Task statement
Repeat, line for line, the entries printed below.

Supplied information
########
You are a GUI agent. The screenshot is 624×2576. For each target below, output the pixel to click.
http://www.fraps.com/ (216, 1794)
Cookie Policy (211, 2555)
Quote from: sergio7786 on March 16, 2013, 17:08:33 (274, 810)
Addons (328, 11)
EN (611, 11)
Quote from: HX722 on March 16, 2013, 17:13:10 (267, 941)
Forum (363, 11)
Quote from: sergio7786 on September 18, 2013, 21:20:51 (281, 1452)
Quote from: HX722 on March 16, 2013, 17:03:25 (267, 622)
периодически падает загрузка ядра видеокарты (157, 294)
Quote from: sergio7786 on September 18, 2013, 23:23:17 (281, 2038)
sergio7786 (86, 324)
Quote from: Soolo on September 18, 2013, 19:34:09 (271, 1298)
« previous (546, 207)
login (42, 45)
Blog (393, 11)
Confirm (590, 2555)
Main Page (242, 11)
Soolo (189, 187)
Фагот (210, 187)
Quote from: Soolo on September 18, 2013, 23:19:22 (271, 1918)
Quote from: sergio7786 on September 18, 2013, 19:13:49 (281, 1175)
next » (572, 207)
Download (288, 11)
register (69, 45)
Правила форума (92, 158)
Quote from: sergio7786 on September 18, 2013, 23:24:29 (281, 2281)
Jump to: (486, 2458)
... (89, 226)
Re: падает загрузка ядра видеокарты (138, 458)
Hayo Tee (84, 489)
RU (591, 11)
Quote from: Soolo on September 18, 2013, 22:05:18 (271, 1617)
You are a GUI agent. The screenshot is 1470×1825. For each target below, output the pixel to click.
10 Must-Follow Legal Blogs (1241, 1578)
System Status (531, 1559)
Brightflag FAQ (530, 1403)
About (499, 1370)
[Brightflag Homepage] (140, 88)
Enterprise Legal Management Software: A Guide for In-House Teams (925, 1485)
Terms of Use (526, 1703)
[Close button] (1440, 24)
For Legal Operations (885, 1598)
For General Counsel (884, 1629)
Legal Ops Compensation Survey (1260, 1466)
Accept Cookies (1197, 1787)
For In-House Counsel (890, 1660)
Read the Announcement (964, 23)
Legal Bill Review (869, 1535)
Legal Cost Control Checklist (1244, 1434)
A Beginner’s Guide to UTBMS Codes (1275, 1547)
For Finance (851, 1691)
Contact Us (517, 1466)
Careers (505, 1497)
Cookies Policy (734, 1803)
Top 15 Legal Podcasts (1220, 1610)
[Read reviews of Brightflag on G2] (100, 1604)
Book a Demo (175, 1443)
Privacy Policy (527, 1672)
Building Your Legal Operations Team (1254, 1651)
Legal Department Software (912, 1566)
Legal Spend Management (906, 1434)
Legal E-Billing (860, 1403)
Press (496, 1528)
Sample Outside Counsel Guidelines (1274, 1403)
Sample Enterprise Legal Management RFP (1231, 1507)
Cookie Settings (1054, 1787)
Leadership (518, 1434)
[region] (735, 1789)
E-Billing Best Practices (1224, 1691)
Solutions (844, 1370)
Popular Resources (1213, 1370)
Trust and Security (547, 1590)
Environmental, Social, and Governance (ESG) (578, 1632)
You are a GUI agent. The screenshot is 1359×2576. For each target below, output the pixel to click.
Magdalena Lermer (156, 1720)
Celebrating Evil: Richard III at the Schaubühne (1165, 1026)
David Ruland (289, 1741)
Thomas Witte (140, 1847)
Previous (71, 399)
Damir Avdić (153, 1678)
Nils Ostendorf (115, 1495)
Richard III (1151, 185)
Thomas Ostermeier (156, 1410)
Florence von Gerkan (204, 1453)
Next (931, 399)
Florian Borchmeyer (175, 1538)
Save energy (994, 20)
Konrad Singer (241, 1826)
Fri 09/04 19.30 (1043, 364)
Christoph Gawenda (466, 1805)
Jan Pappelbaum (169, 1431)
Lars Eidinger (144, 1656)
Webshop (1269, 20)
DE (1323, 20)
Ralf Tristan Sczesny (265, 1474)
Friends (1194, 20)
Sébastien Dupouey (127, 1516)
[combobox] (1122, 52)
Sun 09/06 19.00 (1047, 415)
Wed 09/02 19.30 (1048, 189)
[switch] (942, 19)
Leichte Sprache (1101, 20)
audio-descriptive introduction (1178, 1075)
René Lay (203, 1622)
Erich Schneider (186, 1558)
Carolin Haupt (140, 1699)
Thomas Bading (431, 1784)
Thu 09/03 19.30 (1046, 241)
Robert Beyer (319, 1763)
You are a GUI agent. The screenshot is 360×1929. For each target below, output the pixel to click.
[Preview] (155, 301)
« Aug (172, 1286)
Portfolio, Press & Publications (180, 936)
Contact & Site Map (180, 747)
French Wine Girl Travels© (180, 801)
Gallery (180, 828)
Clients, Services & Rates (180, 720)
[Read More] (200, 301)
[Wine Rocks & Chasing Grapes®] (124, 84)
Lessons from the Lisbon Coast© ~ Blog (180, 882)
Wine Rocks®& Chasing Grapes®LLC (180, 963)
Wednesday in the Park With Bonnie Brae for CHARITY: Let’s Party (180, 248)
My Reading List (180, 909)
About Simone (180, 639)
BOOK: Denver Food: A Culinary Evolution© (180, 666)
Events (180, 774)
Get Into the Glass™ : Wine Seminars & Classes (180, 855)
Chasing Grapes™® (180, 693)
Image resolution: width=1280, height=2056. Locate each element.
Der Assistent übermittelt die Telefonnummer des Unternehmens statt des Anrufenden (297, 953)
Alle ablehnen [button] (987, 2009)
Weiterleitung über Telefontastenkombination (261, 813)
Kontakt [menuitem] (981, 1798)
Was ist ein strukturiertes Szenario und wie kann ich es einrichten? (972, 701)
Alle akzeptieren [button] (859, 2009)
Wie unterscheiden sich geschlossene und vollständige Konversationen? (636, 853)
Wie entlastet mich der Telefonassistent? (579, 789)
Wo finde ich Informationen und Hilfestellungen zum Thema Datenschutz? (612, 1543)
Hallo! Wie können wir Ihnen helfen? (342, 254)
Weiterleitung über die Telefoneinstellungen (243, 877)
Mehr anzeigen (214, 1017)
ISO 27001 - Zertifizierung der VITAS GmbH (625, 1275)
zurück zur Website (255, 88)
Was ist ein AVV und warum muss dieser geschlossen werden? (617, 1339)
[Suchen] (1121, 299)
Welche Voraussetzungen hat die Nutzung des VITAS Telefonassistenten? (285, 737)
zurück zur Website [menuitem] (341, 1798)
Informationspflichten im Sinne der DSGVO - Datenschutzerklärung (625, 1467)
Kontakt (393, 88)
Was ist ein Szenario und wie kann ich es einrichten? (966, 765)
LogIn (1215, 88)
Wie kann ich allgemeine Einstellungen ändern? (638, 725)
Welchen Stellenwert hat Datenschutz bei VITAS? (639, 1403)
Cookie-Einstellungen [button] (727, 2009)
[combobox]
########
Task result
You are a GUI agent. The screenshot is 624×2576. For each target below, output the pixel to click.
http://www.fraps.com/ (216, 1794)
Cookie Policy (211, 2555)
Quote from: sergio7786 on March 16, 2013, 17:08:33 (274, 810)
Addons (328, 11)
EN (611, 11)
Quote from: HX722 on March 16, 2013, 17:13:10 (267, 941)
Forum (363, 11)
Quote from: sergio7786 on September 18, 2013, 21:20:51 (281, 1452)
Quote from: HX722 on March 16, 2013, 17:03:25 (267, 622)
периодически падает загрузка ядра видеокарты (157, 294)
Quote from: sergio7786 on September 18, 2013, 23:23:17 (281, 2038)
sergio7786 (86, 324)
Quote from: Soolo on September 18, 2013, 19:34:09 (271, 1298)
« previous (546, 207)
login (42, 45)
Blog (393, 11)
Confirm (590, 2555)
Main Page (242, 11)
Soolo (189, 187)
Фагот (210, 187)
Quote from: Soolo on September 18, 2013, 23:19:22 (271, 1918)
Quote from: sergio7786 on September 18, 2013, 19:13:49 (281, 1175)
next » (572, 207)
Download (288, 11)
register (69, 45)
Правила форума (92, 158)
Quote from: sergio7786 on September 18, 2013, 23:24:29 (281, 2281)
Jump to: (486, 2458)
... (89, 226)
Re: падает загрузка ядра видеокарты (138, 458)
Hayo Tee (84, 489)
RU (591, 11)
Quote from: Soolo on September 18, 2013, 22:05:18 (271, 1617)
You are a GUI agent. The screenshot is 1470×1825. For each target below, output the pixel to click.
10 Must-Follow Legal Blogs (1241, 1578)
System Status (531, 1559)
Brightflag FAQ (530, 1403)
About (499, 1370)
[Brightflag Homepage] (140, 88)
Enterprise Legal Management Software: A Guide for In-House Teams (925, 1485)
Terms of Use (526, 1703)
[Close button] (1440, 24)
For Legal Operations (885, 1598)
For General Counsel (884, 1629)
Legal Ops Compensation Survey (1260, 1466)
Accept Cookies (1197, 1787)
For In-House Counsel (890, 1660)
Read the Announcement (964, 23)
Legal Bill Review (869, 1535)
Legal Cost Control Checklist (1244, 1434)
A Beginner’s Guide to UTBMS Codes (1275, 1547)
For Finance (851, 1691)
Contact Us (517, 1466)
Careers (505, 1497)
Cookies Policy (734, 1803)
Top 15 Legal Podcasts (1220, 1610)
[Read reviews of Brightflag on G2] (100, 1604)
Book a Demo (175, 1443)
Privacy Policy (527, 1672)
Building Your Legal Operations Team (1254, 1651)
Legal Department Software (912, 1566)
Legal Spend Management (906, 1434)
Legal E-Billing (860, 1403)
Press (496, 1528)
Sample Outside Counsel Guidelines (1274, 1403)
Sample Enterprise Legal Management RFP (1231, 1507)
Cookie Settings (1054, 1787)
Leadership (518, 1434)
[region] (735, 1789)
E-Billing Best Practices (1224, 1691)
Solutions (844, 1370)
Popular Resources (1213, 1370)
Trust and Security (547, 1590)
Environmental, Social, and Governance (ESG) (578, 1632)
You are a GUI agent. The screenshot is 1359×2576. For each target below, output the pixel to click.
Magdalena Lermer (156, 1720)
Celebrating Evil: Richard III at the Schaubühne (1165, 1026)
David Ruland (289, 1741)
Thomas Witte (140, 1847)
Previous (71, 399)
Damir Avdić (153, 1678)
Nils Ostendorf (115, 1495)
Richard III (1151, 185)
Thomas Ostermeier (156, 1410)
Florence von Gerkan (204, 1453)
Next (931, 399)
Florian Borchmeyer (175, 1538)
Save energy (994, 20)
Konrad Singer (241, 1826)
Fri 09/04 19.30 (1043, 364)
Christoph Gawenda (466, 1805)
Jan Pappelbaum (169, 1431)
Lars Eidinger (144, 1656)
Webshop (1269, 20)
DE (1323, 20)
Ralf Tristan Sczesny (265, 1474)
Friends (1194, 20)
Sébastien Dupouey (127, 1516)
[combobox] (1122, 52)
Sun 09/06 19.00 (1047, 415)
Wed 09/02 19.30 (1048, 189)
[switch] (942, 19)
Leichte Sprache (1101, 20)
audio-descriptive introduction (1178, 1075)
René Lay (203, 1622)
Erich Schneider (186, 1558)
Carolin Haupt (140, 1699)
Thomas Bading (431, 1784)
Thu 09/03 19.30 (1046, 241)
Robert Beyer (319, 1763)
You are a GUI agent. The screenshot is 360×1929. For each target below, output the pixel to click.
[Preview] (155, 301)
« Aug (172, 1286)
Portfolio, Press & Publications (180, 936)
Contact & Site Map (180, 747)
French Wine Girl Travels© (180, 801)
Gallery (180, 828)
Clients, Services & Rates (180, 720)
[Read More] (200, 301)
[Wine Rocks & Chasing Grapes®] (124, 84)
Lessons from the Lisbon Coast© ~ Blog (180, 882)
Wine Rocks®& Chasing Grapes®LLC (180, 963)
Wednesday in the Park With Bonnie Brae for CHARITY: Let’s Party (180, 248)
My Reading List (180, 909)
About Simone (180, 639)
BOOK: Denver Food: A Culinary Evolution© (180, 666)
Events (180, 774)
Get Into the Glass™ : Wine Seminars & Classes (180, 855)
Chasing Grapes™® (180, 693)
Image resolution: width=1280, height=2056. Locate each element.
Der Assistent übermittelt die Telefonnummer des Unternehmens statt des Anrufenden (297, 953)
Alle ablehnen [button] (987, 2009)
Weiterleitung über Telefontastenkombination (261, 813)
Kontakt [menuitem] (981, 1798)
Was ist ein strukturiertes Szenario und wie kann ich es einrichten? (972, 701)
Alle akzeptieren [button] (859, 2009)
Wie unterscheiden sich geschlossene und vollständige Konversationen? (636, 853)
Wie entlastet mich der Telefonassistent? (579, 789)
Wo finde ich Informationen und Hilfestellungen zum Thema Datenschutz? (612, 1543)
Hallo! Wie können wir Ihnen helfen? (342, 254)
Weiterleitung über die Telefoneinstellungen (243, 877)
Mehr anzeigen (214, 1017)
ISO 27001 - Zertifizierung der VITAS GmbH (625, 1275)
zurück zur Website (255, 88)
Was ist ein AVV und warum muss dieser geschlossen werden? (617, 1339)
[Suchen] (1121, 299)
Welche Voraussetzungen hat die Nutzung des VITAS Telefonassistenten? (285, 737)
zurück zur Website [menuitem] (341, 1798)
Informationspflichten im Sinne der DSGVO - Datenschutzerklärung (625, 1467)
Kontakt (393, 88)
Was ist ein Szenario und wie kann ich es einrichten? (966, 765)
LogIn (1215, 88)
Wie kann ich allgemeine Einstellungen ändern? (638, 725)
Welchen Stellenwert hat Datenschutz bei VITAS? (639, 1403)
Cookie-Einstellungen [button] (727, 2009)
[combobox]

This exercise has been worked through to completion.